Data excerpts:
........
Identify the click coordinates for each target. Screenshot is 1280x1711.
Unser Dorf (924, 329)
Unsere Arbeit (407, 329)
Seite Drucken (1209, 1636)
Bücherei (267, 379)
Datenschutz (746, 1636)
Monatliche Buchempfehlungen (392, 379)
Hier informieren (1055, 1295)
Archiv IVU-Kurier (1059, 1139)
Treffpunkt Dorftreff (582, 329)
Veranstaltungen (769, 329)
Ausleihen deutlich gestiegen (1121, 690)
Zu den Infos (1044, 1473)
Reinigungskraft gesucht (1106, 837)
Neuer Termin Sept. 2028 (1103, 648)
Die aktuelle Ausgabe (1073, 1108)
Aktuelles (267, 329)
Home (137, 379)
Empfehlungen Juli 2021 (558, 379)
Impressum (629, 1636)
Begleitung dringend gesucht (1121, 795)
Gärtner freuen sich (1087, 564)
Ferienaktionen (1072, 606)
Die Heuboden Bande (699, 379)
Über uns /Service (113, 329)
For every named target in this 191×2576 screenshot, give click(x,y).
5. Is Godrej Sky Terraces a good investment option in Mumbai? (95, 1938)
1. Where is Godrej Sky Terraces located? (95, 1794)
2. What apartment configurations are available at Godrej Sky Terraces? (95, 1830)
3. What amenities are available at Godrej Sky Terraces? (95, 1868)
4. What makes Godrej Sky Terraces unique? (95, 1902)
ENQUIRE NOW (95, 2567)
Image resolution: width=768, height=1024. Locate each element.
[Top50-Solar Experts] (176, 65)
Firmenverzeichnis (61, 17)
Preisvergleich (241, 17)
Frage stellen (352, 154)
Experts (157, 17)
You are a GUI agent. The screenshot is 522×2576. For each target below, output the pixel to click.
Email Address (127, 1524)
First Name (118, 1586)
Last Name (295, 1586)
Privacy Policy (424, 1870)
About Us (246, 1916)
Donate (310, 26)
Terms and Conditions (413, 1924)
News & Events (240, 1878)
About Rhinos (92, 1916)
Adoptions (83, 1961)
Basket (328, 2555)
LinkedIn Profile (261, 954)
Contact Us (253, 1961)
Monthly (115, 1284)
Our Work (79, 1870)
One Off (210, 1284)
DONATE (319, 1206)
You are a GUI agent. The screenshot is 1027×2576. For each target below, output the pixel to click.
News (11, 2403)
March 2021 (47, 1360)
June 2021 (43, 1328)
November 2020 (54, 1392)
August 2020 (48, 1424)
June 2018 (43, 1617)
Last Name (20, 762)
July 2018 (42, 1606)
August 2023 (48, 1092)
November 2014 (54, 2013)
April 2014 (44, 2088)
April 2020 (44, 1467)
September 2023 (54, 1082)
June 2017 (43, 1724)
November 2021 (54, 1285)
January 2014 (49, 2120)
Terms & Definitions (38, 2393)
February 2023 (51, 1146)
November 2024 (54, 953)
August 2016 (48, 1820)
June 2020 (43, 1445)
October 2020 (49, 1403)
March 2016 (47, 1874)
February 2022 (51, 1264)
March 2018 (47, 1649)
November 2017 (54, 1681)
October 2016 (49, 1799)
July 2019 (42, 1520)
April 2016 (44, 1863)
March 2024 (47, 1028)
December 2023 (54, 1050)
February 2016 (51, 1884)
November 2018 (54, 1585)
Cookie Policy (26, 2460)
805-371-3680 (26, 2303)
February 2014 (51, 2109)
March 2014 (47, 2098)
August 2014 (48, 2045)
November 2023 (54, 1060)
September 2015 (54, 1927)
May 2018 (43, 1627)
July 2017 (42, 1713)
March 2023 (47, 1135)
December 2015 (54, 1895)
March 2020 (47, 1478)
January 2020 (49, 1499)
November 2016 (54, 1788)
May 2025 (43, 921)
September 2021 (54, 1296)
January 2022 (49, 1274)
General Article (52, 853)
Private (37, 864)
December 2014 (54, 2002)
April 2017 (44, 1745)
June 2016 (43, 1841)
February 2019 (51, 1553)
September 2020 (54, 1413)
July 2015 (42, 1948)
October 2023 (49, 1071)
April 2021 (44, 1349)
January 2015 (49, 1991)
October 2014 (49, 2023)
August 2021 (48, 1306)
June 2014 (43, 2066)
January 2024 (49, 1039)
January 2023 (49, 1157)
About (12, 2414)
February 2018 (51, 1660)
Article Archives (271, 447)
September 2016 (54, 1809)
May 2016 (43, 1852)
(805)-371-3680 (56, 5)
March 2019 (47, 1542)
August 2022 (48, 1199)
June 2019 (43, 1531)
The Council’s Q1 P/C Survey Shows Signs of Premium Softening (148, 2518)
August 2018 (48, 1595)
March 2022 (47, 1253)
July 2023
........
- _What is expected_
Could you retype each record exactly as it appears?

- _Reply_
Identify the click coordinates for each target. Screenshot is 1280x1711.
Unser Dorf (924, 329)
Unsere Arbeit (407, 329)
Seite Drucken (1209, 1636)
Bücherei (267, 379)
Datenschutz (746, 1636)
Monatliche Buchempfehlungen (392, 379)
Hier informieren (1055, 1295)
Archiv IVU-Kurier (1059, 1139)
Treffpunkt Dorftreff (582, 329)
Veranstaltungen (769, 329)
Ausleihen deutlich gestiegen (1121, 690)
Zu den Infos (1044, 1473)
Reinigungskraft gesucht (1106, 837)
Neuer Termin Sept. 2028 (1103, 648)
Die aktuelle Ausgabe (1073, 1108)
Aktuelles (267, 329)
Home (137, 379)
Empfehlungen Juli 2021 (558, 379)
Impressum (629, 1636)
Begleitung dringend gesucht (1121, 795)
Gärtner freuen sich (1087, 564)
Ferienaktionen (1072, 606)
Die Heuboden Bande (699, 379)
Über uns /Service (113, 329)
For every named target in this 191×2576 screenshot, give click(x,y).
5. Is Godrej Sky Terraces a good investment option in Mumbai? (95, 1938)
1. Where is Godrej Sky Terraces located? (95, 1794)
2. What apartment configurations are available at Godrej Sky Terraces? (95, 1830)
3. What amenities are available at Godrej Sky Terraces? (95, 1868)
4. What makes Godrej Sky Terraces unique? (95, 1902)
ENQUIRE NOW (95, 2567)
Image resolution: width=768, height=1024. Locate each element.
[Top50-Solar Experts] (176, 65)
Firmenverzeichnis (61, 17)
Preisvergleich (241, 17)
Frage stellen (352, 154)
Experts (157, 17)
You are a GUI agent. The screenshot is 522×2576. For each target below, output the pixel to click.
Email Address (127, 1524)
First Name (118, 1586)
Last Name (295, 1586)
Privacy Policy (424, 1870)
About Us (246, 1916)
Donate (310, 26)
Terms and Conditions (413, 1924)
News & Events (240, 1878)
About Rhinos (92, 1916)
Adoptions (83, 1961)
Basket (328, 2555)
LinkedIn Profile (261, 954)
Contact Us (253, 1961)
Monthly (115, 1284)
Our Work (79, 1870)
One Off (210, 1284)
DONATE (319, 1206)
You are a GUI agent. The screenshot is 1027×2576. For each target below, output the pixel to click.
News (11, 2403)
March 2021 (47, 1360)
June 2021 (43, 1328)
November 2020 (54, 1392)
August 2020 (48, 1424)
June 2018 (43, 1617)
Last Name (20, 762)
July 2018 (42, 1606)
August 2023 (48, 1092)
November 2014 (54, 2013)
April 2014 (44, 2088)
April 2020 (44, 1467)
September 2023 (54, 1082)
June 2017 (43, 1724)
November 2021 (54, 1285)
January 2014 (49, 2120)
Terms & Definitions (38, 2393)
February 2023 (51, 1146)
November 2024 (54, 953)
August 2016 (48, 1820)
June 2020 (43, 1445)
October 2020 (49, 1403)
March 2016 (47, 1874)
February 2022 (51, 1264)
March 2018 (47, 1649)
November 2017 (54, 1681)
October 2016 (49, 1799)
July 2019 (42, 1520)
April 2016 (44, 1863)
March 2024 (47, 1028)
December 2023 (54, 1050)
February 2016 (51, 1884)
November 2018 (54, 1585)
Cookie Policy (26, 2460)
805-371-3680 (26, 2303)
February 2014 (51, 2109)
March 2014 (47, 2098)
August 2014 (48, 2045)
November 2023 (54, 1060)
September 2015 (54, 1927)
May 2018 (43, 1627)
July 2017 (42, 1713)
March 2023 (47, 1135)
December 2015 (54, 1895)
March 2020 (47, 1478)
January 2020 (49, 1499)
November 2016 (54, 1788)
May 2025 (43, 921)
September 2021 (54, 1296)
January 2022 (49, 1274)
General Article (52, 853)
Private (37, 864)
December 2014 (54, 2002)
April 2017 (44, 1745)
June 2016 (43, 1841)
February 2019 (51, 1553)
September 2020 (54, 1413)
July 2015 (42, 1948)
October 2023 (49, 1071)
April 2021 (44, 1349)
January 2015 (49, 1991)
October 2014 (49, 2023)
August 2021 (48, 1306)
June 2014 (43, 2066)
January 2024 (49, 1039)
January 2023 (49, 1157)
About (12, 2414)
February 2018 (51, 1660)
Article Archives (271, 447)
September 2016 (54, 1809)
May 2016 (43, 1852)
(805)-371-3680 (56, 5)
March 2019 (47, 1542)
August 2022 (48, 1199)
June 2019 (43, 1531)
The Council’s Q1 P/C Survey Shows Signs of Premium Softening (148, 2518)
August 2018 (48, 1595)
March 2022 (47, 1253)
July 2023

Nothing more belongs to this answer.